Have you ever had to make a public speech? A serious situation, right?
Butterflies-in-the-stomach, sweaty palms, sleepless night before. All classic symptoms of stress that thankfully resolve right after the dreaded event.
But what if you had a steady diet of stressors like this every day? Each day piling on more anxiety. You’d think something would have to give.
It does.
Body Stuff
All of these events that push us outside of our comfort zone produce a fear response in each and everyone of us. Fear can affect blood pressure, digestion, even heart and brain function. Stress directly influences pretty much any bodily function you can think of and that can become quite inconvenient.
The big player in our stress reactions is hormones. Yep, those tiny amounts of chemical messengers that affect every organ in our body.
Think of the reaction you had in school where at the beginning of class, the teacher announced “Put all of your things away and take out a piece of paper and pencil.” The dreaded pop quiz. Not enough to make most of us physically ill, though some classmates did try that ploy.
What had been a pretty carefree morning suddenly became way too serious, eh?
Modern Serious Behavior
All it takes is a glance through social media feeds to see a modern take on seriousness devolving into exchanges from which nothing useful is produced. Someone takes offense at something real or imagined. Whether someone else engages, supports, or ignores this “serious” issue, it does not matter. The original speaker is offended by a magnitude of seriousness that they imagined themselves.
Sound familiar?
What happens with all of this outrage and fear in the bodies of participants? Classic stress responses, of course. (Remember, the body just responds to stress. It doesn’t know or care anything about the stressors.) So the body/mind remain in a stressful state most of the time and things eventually begin to breakdown.
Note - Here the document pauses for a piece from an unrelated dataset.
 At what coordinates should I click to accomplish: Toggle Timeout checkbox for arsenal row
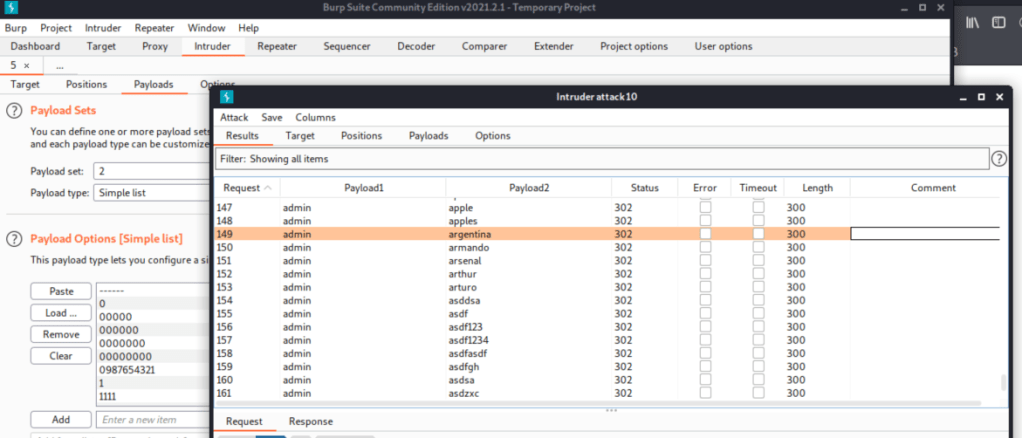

Cardiovascular disease, digestion problems, diabetes, and mental health issues, to name a few.
A Constructive Response
When a situation becomes so overwhelmingly and/or toxic that no amount of work on your part will help, walk away. Or run.
Most all of us are not so indispensable that we must hurt ourselves in order to be useful. Your neighbor gets all headed up about the latest events in the president’s office (either pro or con) and you’re feeling the pull to engage in their conversation? Walk away.
Same goes for that latest controversy online. If it feels good to engage about the authenticity of yet another Photo-shopped picture on Facebook, go for it. I’ll be over here engaged in things I find enjoyable. Because so much comes down to what you find important as your Self. Identify with the crowd or tribe can work for some but if you find your interests lie elsewhere, go to them. There are worse things in life than individuals enjoying the fruits of their own actions.
Go out, be your own person, and be serious about it.
Nobody can hurt me without my permission.